I am learning a little assembly and for my next project I would like to learn how to make an incremental assembler. By "incremental assembler" I mean an assembler that accepts new code while it's running.
Generally, the workflow with assembly is that you write your files and feed them to the assembler+linker and get an executable at the other end. Contrast this with image-based systems such as Smalltalk or SBCL (lisp), where you have a running image, to which functions/expressions are added incrementally.
Does anyone know how that is accomplished in such systems? Assuming we are working on linux OS, do they simply edit the ELF file and reload the whole image every time a new function/expression is executed? or is there a way to load the content of the ELF file and then execute assembly on top of it on the fly (i.e. without writing any additional files to disk)?
Does anyone have a minimal example they can point me to? or books/blogs about such image-based systems and how they are made?
For an image-based system like most Lisps the answer to this is simple (but sometimes fiddly).
The compiler / assembler takes source code and its end result, as the end result of any compiler or assembler, is one or more arrays of octets representing the resulting object code and perhaps some data associated with it, as well as information on the names which are referred to by the code, defined by the code, relocation information and so on.
In a traditional system, those arrays are then laboriously written into a file (long ago, when machines had almost no memory, it was probably necessary to write them to files as they were created), and then some program is invoked which glues several of those files together into a single file, patching up references and so on. That resulting file is then loaded into the memory of the machine, yet more patching up done, and finally the machine is told to run it. And the program instantly crashes and the whole process now needs to be done again. (I have skirted over details here).
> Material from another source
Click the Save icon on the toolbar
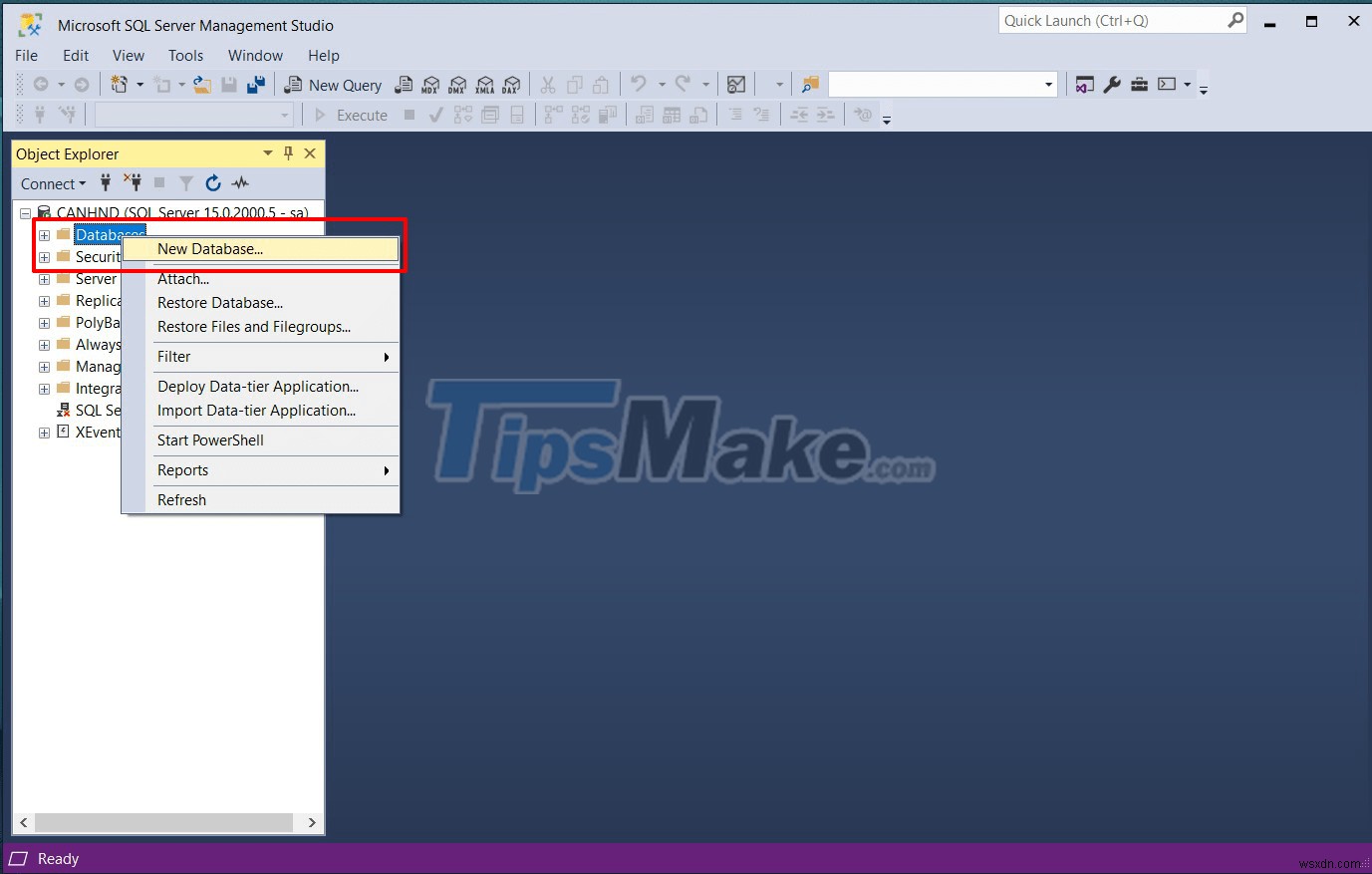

And there then needs to be some kind of protocol – in the form of one or more file standard formats – which allows all these multiple different tools to be drag the data to and from memory as many times as they need to. ELF is one such standard: there have been dozens of others.
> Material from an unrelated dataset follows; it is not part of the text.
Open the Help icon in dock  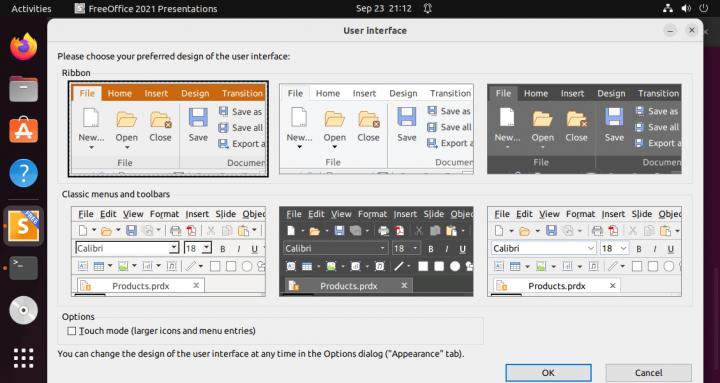click(x=23, y=173)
In an image-based system none of that bureaucracy is needed: what happens is that the compiler / assembler produces an array of octets of some kind as before, as well as some representations of data. All this data simply lives in memory, and most of the patching up of that array is probably done as it is created. That array is now executable code, so all that needs to happen in principle is that the machine needs to be told 'start running this'. In practice, on a modern machine, more needs to be done: the memory it is in needs to be marked as executable, and probably a little dance needs to happen because memory marked as executable can't be written, and so on.
You can see this at work:
> (defun foo (x y)
(+ x y))
foo
> (compile 'foo)
foo
nil
nil
> (describe (function foo))
#<Function foo 80200109F4> is a function
code #<code foo (76) 80200109C0>
constants (0 #<Function foo 80200109F4> foo #(#(1 0) 0) (x y))
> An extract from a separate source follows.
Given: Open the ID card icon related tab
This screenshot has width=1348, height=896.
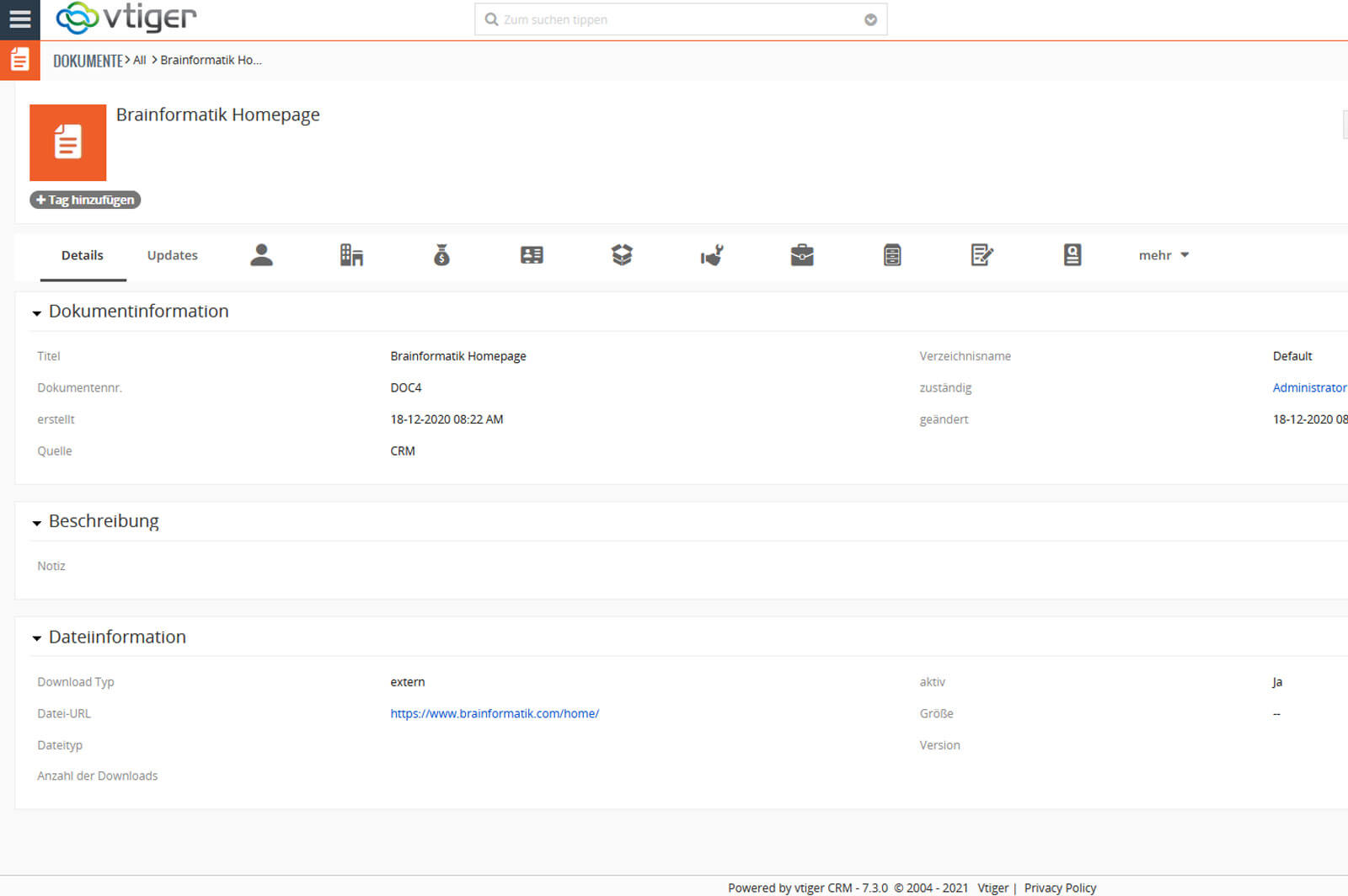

So the foo function (the thing the compiler produced) has two components: its code, which is some object which is wrpping the array of octets that the machine will execute. In fact in the implementation I'm using (LispWorks) there are a couple of functions to ask things about the function's code:
> (system:function-code-length #'foo)
76
it's 76 octets long, and if you (disassemble 'foo) you will see that this is indeed the length of the code:
> (disassemble 'foo)
[...]
75: 90 nop
You can find its address in memory:
> (system:function-code-address #'foo)
550292752884
And you can see that this address can change when the GC relocates it:
> (clean-down)
51183616
> (system:function-code-address #'foo)
559151419204
(clean-down in LW does a fairly big GC: it 'frees memory and reduces the size of the image, if possible'.)
In summary: what an incremental, image-based compiler / assembler does is the same as what a file-based compiler / assembler does ... except without writing the data into a file, copying it into another file, and then reading that final file back into memory and without the conspiracy of file formats needed to do that. It just relies on the fact that the compiled code is already in memory and runs it there.